Wie protestantisch sind wir Evangelische? Rückschau und Ausblick

Am 31.Oktober ist das Ziel erreicht: Das Reformationsjubiläum ist nach einem Jahr auf seinem Höhepunkt. Einmalig ist, dass dieser Tag in Deutschland ein gesetzlicher Feiertag sein wird. Hinter uns liegen auch 10 Jahre Luther-Dekade der evangelischen Kirche, Themen der Reformation sind auf vielfältige Weise in den Gemeinden behandelt worden. Es ist zu begrüßen, dass auch die katholische Kirche bei den Feierlichkeiten des Jubiläums im ökumenischem Geist dabei war. Es geht schon lange nicht mehr um konfessionelle Abgrenzung.

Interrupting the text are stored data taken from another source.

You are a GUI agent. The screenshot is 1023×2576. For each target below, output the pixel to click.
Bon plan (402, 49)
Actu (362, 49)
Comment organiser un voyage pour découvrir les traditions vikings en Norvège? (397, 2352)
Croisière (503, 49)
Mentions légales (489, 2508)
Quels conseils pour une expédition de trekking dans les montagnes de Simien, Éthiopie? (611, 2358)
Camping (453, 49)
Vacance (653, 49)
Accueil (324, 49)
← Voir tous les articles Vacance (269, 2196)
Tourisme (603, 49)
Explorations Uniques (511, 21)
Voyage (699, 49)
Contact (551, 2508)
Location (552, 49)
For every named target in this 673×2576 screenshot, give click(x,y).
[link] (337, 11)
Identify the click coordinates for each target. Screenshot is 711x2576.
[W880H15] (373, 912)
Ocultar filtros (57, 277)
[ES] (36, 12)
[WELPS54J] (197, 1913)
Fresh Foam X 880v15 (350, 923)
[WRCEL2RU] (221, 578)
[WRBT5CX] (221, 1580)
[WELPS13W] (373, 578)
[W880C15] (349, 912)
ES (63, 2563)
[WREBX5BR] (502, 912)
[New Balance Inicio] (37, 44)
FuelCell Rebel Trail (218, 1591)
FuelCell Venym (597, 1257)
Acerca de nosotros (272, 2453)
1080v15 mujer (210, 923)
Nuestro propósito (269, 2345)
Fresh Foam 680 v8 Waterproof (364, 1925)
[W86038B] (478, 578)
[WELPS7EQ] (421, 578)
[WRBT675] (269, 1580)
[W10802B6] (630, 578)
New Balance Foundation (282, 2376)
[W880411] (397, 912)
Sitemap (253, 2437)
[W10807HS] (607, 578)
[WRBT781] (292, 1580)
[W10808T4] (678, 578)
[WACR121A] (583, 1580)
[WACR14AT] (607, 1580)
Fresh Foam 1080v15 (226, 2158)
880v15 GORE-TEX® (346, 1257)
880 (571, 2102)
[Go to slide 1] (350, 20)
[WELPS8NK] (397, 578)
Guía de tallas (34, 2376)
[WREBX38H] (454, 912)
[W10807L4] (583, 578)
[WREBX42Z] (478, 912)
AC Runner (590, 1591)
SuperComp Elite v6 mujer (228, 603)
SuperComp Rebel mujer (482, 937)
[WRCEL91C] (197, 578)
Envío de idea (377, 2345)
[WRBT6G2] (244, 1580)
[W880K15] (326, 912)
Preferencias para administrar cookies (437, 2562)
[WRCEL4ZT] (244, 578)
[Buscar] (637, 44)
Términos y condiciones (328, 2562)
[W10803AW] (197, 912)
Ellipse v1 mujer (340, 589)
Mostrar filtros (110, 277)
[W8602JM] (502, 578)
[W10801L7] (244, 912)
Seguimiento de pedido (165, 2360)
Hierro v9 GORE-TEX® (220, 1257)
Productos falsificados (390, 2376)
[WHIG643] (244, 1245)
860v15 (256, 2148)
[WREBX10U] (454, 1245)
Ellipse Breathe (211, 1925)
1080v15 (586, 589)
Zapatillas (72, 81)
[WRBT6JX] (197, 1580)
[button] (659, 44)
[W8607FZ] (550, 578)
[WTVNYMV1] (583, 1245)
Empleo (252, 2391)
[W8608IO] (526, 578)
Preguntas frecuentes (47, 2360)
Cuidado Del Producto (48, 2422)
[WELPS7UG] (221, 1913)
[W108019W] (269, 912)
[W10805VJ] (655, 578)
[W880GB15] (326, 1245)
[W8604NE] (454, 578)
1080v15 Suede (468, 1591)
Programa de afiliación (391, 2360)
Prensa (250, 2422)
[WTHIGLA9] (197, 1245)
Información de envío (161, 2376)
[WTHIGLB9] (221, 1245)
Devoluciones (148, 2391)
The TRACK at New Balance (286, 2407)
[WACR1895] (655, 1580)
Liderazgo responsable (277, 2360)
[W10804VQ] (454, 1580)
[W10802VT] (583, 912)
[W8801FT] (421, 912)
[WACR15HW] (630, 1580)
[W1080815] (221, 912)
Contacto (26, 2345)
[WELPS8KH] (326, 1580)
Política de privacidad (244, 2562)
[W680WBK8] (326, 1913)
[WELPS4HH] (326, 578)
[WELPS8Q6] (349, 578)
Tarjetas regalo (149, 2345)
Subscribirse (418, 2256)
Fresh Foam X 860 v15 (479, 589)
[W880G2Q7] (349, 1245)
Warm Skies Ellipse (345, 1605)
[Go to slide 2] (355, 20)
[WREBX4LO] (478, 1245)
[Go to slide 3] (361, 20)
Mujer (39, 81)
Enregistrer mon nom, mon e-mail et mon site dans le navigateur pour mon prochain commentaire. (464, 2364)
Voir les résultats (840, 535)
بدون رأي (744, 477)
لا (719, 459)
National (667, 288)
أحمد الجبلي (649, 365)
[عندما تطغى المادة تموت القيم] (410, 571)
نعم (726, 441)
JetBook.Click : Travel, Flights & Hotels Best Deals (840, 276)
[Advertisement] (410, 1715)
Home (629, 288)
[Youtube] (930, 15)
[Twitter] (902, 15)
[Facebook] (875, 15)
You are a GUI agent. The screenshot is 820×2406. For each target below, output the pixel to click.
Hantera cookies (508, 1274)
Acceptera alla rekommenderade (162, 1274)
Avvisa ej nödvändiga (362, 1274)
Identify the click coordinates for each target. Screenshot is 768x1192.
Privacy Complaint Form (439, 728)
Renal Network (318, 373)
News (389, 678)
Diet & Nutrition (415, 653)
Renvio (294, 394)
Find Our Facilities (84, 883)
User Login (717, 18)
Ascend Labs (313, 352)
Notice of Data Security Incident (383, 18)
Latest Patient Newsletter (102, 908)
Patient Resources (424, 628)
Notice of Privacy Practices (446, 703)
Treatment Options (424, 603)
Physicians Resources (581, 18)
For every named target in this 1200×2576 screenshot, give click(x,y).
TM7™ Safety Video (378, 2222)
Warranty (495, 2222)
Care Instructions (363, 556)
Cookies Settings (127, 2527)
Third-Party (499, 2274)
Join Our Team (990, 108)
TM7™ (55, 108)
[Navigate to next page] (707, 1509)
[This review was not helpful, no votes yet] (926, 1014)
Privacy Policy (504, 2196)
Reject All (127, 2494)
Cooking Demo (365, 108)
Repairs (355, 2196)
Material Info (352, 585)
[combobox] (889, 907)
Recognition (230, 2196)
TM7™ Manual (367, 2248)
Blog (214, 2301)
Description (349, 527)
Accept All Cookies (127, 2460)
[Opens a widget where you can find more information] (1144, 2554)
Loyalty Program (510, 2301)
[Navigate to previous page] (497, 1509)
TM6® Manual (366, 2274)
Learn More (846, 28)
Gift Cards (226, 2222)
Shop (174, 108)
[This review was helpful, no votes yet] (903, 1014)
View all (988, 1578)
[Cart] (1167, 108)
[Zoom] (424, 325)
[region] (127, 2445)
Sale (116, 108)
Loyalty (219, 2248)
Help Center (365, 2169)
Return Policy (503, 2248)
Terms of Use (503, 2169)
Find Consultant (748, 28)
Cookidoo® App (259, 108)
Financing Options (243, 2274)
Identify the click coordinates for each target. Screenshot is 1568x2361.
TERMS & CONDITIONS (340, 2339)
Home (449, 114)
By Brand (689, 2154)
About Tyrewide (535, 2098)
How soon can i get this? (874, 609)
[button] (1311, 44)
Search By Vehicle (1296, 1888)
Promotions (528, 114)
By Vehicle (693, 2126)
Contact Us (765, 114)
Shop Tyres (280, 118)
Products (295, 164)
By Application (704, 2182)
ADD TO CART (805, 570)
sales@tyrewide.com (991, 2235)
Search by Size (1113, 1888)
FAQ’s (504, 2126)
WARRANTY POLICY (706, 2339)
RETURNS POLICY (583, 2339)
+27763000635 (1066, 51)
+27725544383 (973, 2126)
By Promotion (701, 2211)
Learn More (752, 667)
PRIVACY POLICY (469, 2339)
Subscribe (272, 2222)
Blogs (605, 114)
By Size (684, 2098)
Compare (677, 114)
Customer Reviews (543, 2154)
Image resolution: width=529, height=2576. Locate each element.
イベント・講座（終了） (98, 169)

Es stellt sich aber auch die Frage: Wie protestantisch ist unsere Evangelische Kirche noch? Der Name Protestant war in den Jahren nach dem Thesenanschlag eher ein Schimpfwort von Seiten der katholischen Kirche, hat sich aber dann als eine Ehrenbezeichnung der protestantischen Stände erwiesen. Zurück geht der Name Protestant auf den 2.Reichstag 1529 in Speyer, als die reformatorischen Reichsstände vor dem Kaiser gegen das Wormser Edikt, das die Zurückname kirchlicher Neuordnung anordnete, protestierten. Ein Jahr später 1530 auf dem Reichstag in Augsburg legten die Protestanten ihr „Augsburger Bekenntnis“ ab.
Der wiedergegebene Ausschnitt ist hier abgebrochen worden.